As an IBS dietitian I am always reading up on the latest IBS research. On Instagram @AndreaHardyRD, I talk all about wheat sensitivities and whether or not we can diagnose wheat sensitivities in IBS!

Do we have a new tool to diagnose wheat sensitivities in IBS? 😲

Not so fast (unfortunately!)🙃

In 2019, an incredible study was done using confocal laser endomicroscopy (CLE) to show that immune activation occurred in a large subset of IBS patients when exposed to common allergens (wheat, soy, milk, yeast, egg). While not IgE mediated, these patients illicted an immune response in the gut. (See my last post on this study summary!)

This lead researchers to ask – could we use CLE as a diagnostic tool to determine who could have non-celiac wheat sensitivity, and who would best respond to a wheat free diet?

In a follow up study, researchers used CLE to measure immune response in 130 patients when exposed to wheat. The results were blinded. These patients then went on to implement a gluten free diet. Of those, 74 patients responded, having symptom improvement after 2 months.

From there, they looked at the results of CLE to see, did it match those that improved on a GF diet?
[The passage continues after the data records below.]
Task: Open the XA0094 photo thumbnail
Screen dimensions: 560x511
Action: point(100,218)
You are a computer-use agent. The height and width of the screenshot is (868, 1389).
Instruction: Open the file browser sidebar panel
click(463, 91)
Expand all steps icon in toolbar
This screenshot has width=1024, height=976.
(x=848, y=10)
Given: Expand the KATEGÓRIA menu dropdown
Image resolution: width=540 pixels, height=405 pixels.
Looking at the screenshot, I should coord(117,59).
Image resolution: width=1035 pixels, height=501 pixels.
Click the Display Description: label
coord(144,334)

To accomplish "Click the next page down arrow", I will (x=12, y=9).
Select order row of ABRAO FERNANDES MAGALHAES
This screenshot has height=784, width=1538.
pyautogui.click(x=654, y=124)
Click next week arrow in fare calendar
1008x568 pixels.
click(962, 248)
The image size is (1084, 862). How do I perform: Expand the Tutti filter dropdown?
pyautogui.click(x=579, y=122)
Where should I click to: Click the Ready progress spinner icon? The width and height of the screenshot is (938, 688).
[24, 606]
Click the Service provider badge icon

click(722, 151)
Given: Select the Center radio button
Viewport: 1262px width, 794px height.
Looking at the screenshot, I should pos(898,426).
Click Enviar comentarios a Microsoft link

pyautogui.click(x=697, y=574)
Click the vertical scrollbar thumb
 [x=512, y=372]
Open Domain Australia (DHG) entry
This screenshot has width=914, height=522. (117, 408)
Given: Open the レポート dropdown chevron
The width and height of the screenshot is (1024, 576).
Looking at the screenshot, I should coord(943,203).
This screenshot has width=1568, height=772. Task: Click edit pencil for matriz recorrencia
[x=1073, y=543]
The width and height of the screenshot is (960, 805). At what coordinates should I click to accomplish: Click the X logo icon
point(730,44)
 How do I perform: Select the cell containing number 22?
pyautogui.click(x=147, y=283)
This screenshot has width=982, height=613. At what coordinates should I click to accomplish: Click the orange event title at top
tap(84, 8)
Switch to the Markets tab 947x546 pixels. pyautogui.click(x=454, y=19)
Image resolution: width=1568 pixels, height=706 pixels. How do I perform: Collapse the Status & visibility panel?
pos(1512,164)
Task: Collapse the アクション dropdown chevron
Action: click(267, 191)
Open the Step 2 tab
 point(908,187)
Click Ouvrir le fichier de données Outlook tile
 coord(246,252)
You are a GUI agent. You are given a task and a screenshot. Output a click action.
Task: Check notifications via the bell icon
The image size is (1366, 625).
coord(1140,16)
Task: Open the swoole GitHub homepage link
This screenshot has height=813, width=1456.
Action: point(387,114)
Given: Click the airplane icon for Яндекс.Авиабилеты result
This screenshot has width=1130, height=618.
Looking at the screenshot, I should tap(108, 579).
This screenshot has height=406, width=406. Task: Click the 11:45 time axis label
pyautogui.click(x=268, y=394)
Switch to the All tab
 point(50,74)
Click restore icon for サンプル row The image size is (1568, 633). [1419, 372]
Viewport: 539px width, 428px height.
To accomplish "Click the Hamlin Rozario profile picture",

CLE only detected wheat sensitivity in about half the patients who responded to the gluten free diet – with its sensitivity of 51% and specificity of 68%.

This means that the diagnostic accuracy of this test is too low to predict who will respond, especially given how invasive it is, and that we should consider a gluten free diet trial instead.

However, there are limitations to consider. Many patients with IBS might have a food intolerance to fructans, rather than a sensitivity to wheat, accounting for the response being higher in that subset of patients. As well, there is the possibility that CLE only measures one type of reaction to wheat, leaving more to be elucidated.

While we aren’t able to use this yet to diagnose wheat sensitivity, it does give some promise (hello, possibility of combining with other diagnostic tools?)